*Activity*
Give the entries again, precisely as they were written.

++++++++++

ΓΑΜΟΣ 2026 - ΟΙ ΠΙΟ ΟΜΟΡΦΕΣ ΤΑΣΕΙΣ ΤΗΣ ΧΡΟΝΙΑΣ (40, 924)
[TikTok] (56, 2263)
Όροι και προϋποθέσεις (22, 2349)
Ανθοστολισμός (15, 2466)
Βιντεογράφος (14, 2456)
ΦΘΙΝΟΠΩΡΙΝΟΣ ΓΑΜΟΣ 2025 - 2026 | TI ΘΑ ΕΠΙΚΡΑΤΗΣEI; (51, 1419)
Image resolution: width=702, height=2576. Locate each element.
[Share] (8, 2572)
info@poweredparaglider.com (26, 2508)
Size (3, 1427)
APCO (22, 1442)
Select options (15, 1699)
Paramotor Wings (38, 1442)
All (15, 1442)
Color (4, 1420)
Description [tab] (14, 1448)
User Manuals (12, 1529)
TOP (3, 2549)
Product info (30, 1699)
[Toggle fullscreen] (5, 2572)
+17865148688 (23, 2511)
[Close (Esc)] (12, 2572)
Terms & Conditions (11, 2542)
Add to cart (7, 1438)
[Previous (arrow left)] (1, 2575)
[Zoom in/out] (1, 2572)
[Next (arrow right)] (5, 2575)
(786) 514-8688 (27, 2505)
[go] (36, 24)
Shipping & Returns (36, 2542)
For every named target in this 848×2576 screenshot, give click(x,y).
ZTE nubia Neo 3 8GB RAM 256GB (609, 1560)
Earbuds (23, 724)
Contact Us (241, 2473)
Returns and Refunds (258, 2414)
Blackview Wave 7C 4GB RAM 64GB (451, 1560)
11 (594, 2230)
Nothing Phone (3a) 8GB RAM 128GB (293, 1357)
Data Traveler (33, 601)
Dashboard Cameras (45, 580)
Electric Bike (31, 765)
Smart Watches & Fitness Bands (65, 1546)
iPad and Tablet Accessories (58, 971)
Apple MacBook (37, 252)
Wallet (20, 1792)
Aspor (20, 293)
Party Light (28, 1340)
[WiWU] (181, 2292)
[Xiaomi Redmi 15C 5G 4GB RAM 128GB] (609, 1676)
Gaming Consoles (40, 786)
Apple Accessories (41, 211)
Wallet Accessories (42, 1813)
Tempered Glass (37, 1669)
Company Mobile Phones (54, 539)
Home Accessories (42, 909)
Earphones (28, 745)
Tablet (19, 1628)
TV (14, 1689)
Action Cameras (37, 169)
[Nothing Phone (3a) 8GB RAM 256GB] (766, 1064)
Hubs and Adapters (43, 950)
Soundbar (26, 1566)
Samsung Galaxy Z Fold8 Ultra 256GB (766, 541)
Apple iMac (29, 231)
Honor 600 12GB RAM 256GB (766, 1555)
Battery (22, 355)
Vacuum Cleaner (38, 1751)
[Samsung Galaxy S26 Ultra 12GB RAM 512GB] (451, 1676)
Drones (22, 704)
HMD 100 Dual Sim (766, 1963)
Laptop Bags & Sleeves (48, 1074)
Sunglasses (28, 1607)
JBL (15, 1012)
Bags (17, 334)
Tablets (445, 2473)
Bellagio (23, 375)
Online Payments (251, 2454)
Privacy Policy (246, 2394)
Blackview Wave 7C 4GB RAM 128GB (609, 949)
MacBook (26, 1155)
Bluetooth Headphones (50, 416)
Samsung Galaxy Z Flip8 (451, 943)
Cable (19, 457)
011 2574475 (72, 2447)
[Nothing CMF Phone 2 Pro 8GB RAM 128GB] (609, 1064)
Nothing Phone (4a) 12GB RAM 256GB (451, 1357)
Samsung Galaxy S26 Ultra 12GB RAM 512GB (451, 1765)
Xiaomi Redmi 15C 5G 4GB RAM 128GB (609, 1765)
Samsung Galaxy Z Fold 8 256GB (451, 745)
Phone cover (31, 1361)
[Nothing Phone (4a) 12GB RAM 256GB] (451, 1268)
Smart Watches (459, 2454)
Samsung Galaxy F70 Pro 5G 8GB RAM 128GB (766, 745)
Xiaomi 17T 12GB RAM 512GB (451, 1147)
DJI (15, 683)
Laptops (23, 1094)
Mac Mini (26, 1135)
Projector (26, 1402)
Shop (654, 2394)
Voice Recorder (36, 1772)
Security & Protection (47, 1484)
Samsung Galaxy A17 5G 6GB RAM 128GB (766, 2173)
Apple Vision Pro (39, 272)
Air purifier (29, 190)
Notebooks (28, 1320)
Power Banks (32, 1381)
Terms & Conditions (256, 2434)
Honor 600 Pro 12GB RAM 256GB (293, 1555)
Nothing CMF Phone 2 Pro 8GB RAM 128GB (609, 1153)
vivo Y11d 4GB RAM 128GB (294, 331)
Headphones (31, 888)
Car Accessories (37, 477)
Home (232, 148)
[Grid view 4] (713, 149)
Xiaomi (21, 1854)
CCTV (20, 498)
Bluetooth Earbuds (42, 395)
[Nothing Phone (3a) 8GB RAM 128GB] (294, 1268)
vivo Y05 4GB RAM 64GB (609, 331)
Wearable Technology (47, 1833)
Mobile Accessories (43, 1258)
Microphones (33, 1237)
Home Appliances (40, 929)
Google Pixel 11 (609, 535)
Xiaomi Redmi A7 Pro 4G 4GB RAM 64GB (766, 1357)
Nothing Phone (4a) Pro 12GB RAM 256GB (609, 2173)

++++++++++

*Exercise solution*
ΓΑΜΟΣ 2026 - ΟΙ ΠΙΟ ΟΜΟΡΦΕΣ ΤΑΣΕΙΣ ΤΗΣ ΧΡΟΝΙΑΣ (40, 924)
[TikTok] (56, 2263)
Όροι και προϋποθέσεις (22, 2349)
Ανθοστολισμός (15, 2466)
Βιντεογράφος (14, 2456)
ΦΘΙΝΟΠΩΡΙΝΟΣ ΓΑΜΟΣ 2025 - 2026 | TI ΘΑ ΕΠΙΚΡΑΤΗΣEI; (51, 1419)
Image resolution: width=702, height=2576. Locate each element.
[Share] (8, 2572)
info@poweredparaglider.com (26, 2508)
Size (3, 1427)
APCO (22, 1442)
Select options (15, 1699)
Paramotor Wings (38, 1442)
All (15, 1442)
Color (4, 1420)
Description [tab] (14, 1448)
User Manuals (12, 1529)
TOP (3, 2549)
Product info (30, 1699)
[Toggle fullscreen] (5, 2572)
+17865148688 (23, 2511)
[Close (Esc)] (12, 2572)
Terms & Conditions (11, 2542)
Add to cart (7, 1438)
[Previous (arrow left)] (1, 2575)
[Zoom in/out] (1, 2572)
[Next (arrow right)] (5, 2575)
(786) 514-8688 (27, 2505)
[go] (36, 24)
Shipping & Returns (36, 2542)
For every named target in this 848×2576 screenshot, give click(x,y).
ZTE nubia Neo 3 8GB RAM 256GB (609, 1560)
Earbuds (23, 724)
Contact Us (241, 2473)
Returns and Refunds (258, 2414)
Blackview Wave 7C 4GB RAM 64GB (451, 1560)
11 (594, 2230)
Nothing Phone (3a) 8GB RAM 128GB (293, 1357)
Data Traveler (33, 601)
Dashboard Cameras (45, 580)
Electric Bike (31, 765)
Smart Watches & Fitness Bands (65, 1546)
iPad and Tablet Accessories (58, 971)
Apple MacBook (37, 252)
Wallet (20, 1792)
Aspor (20, 293)
Party Light (28, 1340)
[WiWU] (181, 2292)
[Xiaomi Redmi 15C 5G 4GB RAM 128GB] (609, 1676)
Gaming Consoles (40, 786)
Apple Accessories (41, 211)
Wallet Accessories (42, 1813)
Tempered Glass (37, 1669)
Company Mobile Phones (54, 539)
Home Accessories (42, 909)
Earphones (28, 745)
Tablet (19, 1628)
TV (14, 1689)
Action Cameras (37, 169)
[Nothing Phone (3a) 8GB RAM 256GB] (766, 1064)
Hubs and Adapters (43, 950)
Soundbar (26, 1566)
Samsung Galaxy Z Fold8 Ultra 256GB (766, 541)
Apple iMac (29, 231)
Honor 600 12GB RAM 256GB (766, 1555)
Battery (22, 355)
Vacuum Cleaner (38, 1751)
[Samsung Galaxy S26 Ultra 12GB RAM 512GB] (451, 1676)
Drones (22, 704)
HMD 100 Dual Sim (766, 1963)
Laptop Bags & Sleeves (48, 1074)
Sunglasses (28, 1607)
JBL (15, 1012)
Bags (17, 334)
Tablets (445, 2473)
Bellagio (23, 375)
Online Payments (251, 2454)
Privacy Policy (246, 2394)
Blackview Wave 7C 4GB RAM 128GB (609, 949)
MacBook (26, 1155)
Bluetooth Headphones (50, 416)
Samsung Galaxy Z Flip8 (451, 943)
Cable (19, 457)
011 2574475 (72, 2447)
[Nothing CMF Phone 2 Pro 8GB RAM 128GB] (609, 1064)
Nothing Phone (4a) 12GB RAM 256GB (451, 1357)
Samsung Galaxy S26 Ultra 12GB RAM 512GB (451, 1765)
Xiaomi Redmi 15C 5G 4GB RAM 128GB (609, 1765)
Samsung Galaxy Z Fold 8 256GB (451, 745)
Phone cover (31, 1361)
[Nothing Phone (4a) 12GB RAM 256GB] (451, 1268)
Smart Watches (459, 2454)
Samsung Galaxy F70 Pro 5G 8GB RAM 128GB (766, 745)
Xiaomi 17T 12GB RAM 512GB (451, 1147)
DJI (15, 683)
Laptops (23, 1094)
Mac Mini (26, 1135)
Projector (26, 1402)
Shop (654, 2394)
Voice Recorder (36, 1772)
Security & Protection (47, 1484)
Samsung Galaxy A17 5G 6GB RAM 128GB (766, 2173)
Apple Vision Pro (39, 272)
Air purifier (29, 190)
Notebooks (28, 1320)
Power Banks (32, 1381)
Terms & Conditions (256, 2434)
Honor 600 Pro 12GB RAM 256GB (293, 1555)
Nothing CMF Phone 2 Pro 8GB RAM 128GB (609, 1153)
vivo Y11d 4GB RAM 128GB (294, 331)
Headphones (31, 888)
Car Accessories (37, 477)
Home (232, 148)
[Grid view 4] (713, 149)
Xiaomi (21, 1854)
CCTV (20, 498)
Bluetooth Earbuds (42, 395)
[Nothing Phone (3a) 8GB RAM 128GB] (294, 1268)
vivo Y05 4GB RAM 64GB (609, 331)
Wearable Technology (47, 1833)
Mobile Accessories (43, 1258)
Microphones (33, 1237)
Home Appliances (40, 929)
Google Pixel 11 (609, 535)
Xiaomi Redmi A7 Pro 4G 4GB RAM 64GB (766, 1357)
Nothing Phone (4a) Pro 12GB RAM 256GB (609, 2173)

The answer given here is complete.